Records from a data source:
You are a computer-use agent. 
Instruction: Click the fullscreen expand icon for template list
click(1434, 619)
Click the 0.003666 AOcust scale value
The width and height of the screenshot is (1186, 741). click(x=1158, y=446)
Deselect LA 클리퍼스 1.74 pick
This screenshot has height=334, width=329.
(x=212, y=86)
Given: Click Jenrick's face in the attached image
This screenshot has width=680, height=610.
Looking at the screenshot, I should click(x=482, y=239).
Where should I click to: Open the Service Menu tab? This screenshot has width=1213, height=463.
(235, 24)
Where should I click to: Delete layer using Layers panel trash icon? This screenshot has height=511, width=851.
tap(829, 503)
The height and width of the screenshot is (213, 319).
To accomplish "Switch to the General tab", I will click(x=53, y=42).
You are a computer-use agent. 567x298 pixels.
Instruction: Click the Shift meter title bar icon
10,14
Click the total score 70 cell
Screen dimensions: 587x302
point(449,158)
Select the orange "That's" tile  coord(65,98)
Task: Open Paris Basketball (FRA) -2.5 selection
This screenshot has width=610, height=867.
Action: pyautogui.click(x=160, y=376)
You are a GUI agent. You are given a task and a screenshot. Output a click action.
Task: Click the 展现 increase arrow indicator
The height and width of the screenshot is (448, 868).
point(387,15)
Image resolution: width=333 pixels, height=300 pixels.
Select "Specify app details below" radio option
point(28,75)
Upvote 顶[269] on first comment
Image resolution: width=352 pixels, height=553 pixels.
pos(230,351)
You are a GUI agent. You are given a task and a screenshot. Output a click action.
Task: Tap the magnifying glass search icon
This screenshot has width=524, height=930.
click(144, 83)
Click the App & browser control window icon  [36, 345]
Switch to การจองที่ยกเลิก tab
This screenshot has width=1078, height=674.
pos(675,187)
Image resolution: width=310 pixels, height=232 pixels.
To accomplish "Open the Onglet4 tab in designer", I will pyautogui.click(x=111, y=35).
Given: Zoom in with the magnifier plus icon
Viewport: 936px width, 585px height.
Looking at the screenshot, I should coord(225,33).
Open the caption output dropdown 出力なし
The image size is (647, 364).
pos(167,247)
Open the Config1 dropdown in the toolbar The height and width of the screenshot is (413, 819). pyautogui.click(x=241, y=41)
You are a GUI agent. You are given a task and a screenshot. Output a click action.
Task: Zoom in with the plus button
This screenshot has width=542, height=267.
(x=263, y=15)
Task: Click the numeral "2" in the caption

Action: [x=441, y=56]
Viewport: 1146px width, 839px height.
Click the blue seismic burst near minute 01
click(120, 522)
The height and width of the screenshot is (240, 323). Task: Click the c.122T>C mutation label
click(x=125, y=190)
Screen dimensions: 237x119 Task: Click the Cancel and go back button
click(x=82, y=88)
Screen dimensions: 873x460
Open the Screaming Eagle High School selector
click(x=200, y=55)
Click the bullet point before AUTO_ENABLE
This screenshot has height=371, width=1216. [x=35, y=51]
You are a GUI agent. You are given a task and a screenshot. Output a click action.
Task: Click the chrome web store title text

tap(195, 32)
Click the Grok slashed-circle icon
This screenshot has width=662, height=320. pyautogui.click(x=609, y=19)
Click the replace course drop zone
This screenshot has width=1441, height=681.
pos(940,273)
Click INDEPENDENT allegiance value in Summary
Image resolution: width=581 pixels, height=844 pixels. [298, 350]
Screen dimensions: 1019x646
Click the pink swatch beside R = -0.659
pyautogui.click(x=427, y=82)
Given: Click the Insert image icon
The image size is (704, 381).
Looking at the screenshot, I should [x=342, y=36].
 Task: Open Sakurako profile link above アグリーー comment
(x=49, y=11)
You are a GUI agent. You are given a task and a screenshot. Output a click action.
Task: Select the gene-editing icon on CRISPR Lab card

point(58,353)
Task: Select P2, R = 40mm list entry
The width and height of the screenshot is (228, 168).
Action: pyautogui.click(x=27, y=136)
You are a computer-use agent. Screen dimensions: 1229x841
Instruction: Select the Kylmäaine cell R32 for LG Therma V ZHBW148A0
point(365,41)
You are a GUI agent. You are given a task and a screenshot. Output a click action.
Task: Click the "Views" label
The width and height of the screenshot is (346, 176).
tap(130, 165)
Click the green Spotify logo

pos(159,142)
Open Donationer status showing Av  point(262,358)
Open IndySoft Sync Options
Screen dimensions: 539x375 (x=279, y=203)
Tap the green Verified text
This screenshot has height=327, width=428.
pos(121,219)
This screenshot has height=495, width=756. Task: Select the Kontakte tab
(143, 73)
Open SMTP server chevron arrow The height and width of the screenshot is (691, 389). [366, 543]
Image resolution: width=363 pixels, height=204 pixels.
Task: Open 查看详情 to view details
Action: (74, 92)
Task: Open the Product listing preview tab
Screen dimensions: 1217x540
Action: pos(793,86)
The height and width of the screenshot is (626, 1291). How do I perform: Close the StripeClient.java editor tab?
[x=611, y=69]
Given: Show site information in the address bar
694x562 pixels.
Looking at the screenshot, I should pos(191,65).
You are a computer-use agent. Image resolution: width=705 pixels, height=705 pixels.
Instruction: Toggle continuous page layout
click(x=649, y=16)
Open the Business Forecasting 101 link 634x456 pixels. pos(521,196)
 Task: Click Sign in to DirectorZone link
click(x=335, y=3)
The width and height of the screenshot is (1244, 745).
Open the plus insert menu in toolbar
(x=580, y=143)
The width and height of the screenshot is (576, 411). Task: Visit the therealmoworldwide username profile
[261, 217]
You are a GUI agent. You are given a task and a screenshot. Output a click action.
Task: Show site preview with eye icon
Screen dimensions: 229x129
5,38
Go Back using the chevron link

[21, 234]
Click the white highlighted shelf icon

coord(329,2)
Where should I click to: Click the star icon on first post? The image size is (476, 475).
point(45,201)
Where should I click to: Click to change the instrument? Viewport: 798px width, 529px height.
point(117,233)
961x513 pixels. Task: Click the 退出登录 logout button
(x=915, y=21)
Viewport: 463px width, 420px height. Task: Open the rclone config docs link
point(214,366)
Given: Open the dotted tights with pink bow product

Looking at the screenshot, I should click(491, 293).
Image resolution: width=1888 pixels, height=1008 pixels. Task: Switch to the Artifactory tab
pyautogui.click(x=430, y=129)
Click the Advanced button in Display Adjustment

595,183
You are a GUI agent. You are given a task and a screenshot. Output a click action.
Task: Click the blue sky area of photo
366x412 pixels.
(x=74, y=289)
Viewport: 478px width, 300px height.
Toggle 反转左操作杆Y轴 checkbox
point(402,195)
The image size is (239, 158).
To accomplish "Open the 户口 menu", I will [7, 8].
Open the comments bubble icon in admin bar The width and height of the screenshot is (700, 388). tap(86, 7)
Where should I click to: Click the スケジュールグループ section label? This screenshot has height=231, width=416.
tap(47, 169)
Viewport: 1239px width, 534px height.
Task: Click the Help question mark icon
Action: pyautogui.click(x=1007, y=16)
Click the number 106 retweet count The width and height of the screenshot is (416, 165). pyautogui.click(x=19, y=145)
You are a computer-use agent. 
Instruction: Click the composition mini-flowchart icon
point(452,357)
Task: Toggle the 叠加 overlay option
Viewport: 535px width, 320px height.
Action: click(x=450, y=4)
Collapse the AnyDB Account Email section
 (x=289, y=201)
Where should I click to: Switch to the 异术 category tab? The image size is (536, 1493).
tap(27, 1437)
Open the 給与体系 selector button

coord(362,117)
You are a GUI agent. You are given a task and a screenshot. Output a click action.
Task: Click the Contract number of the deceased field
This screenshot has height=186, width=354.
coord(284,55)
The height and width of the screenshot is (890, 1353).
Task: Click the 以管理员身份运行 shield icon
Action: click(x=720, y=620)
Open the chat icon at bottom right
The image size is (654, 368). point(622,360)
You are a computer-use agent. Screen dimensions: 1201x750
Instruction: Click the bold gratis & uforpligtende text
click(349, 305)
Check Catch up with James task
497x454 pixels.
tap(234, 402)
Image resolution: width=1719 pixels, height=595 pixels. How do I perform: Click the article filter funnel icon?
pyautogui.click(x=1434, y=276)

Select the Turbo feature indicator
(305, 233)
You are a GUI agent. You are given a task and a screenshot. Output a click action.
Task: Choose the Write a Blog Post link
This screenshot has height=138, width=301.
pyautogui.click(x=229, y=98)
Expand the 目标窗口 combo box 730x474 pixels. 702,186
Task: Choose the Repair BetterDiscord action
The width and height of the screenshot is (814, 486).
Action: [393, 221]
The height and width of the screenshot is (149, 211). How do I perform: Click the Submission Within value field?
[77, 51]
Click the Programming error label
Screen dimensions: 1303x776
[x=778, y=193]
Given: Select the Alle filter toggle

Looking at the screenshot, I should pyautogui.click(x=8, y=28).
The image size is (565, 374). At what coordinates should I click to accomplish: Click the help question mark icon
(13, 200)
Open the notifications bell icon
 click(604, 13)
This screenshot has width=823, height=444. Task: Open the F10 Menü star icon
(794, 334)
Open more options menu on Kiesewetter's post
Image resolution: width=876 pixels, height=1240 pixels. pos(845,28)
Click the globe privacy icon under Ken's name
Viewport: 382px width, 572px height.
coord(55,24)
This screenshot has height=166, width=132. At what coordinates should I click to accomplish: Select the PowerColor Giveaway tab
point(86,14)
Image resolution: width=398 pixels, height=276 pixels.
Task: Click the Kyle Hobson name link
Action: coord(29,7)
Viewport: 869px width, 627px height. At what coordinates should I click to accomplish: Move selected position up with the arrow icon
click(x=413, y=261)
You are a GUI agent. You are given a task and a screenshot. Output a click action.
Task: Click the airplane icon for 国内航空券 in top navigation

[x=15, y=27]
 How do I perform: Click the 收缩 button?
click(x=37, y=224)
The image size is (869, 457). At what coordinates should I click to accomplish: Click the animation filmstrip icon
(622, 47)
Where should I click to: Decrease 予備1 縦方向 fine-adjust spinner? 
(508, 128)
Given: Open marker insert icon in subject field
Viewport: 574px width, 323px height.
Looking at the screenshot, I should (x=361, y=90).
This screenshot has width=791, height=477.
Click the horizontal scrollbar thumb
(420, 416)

= What is needed =
Copy out every line of the records that the string "Zoom" appears in.

= Solved exercise =
Given: Zoom in with the magnifier plus icon
Task: Zoom in with the plus button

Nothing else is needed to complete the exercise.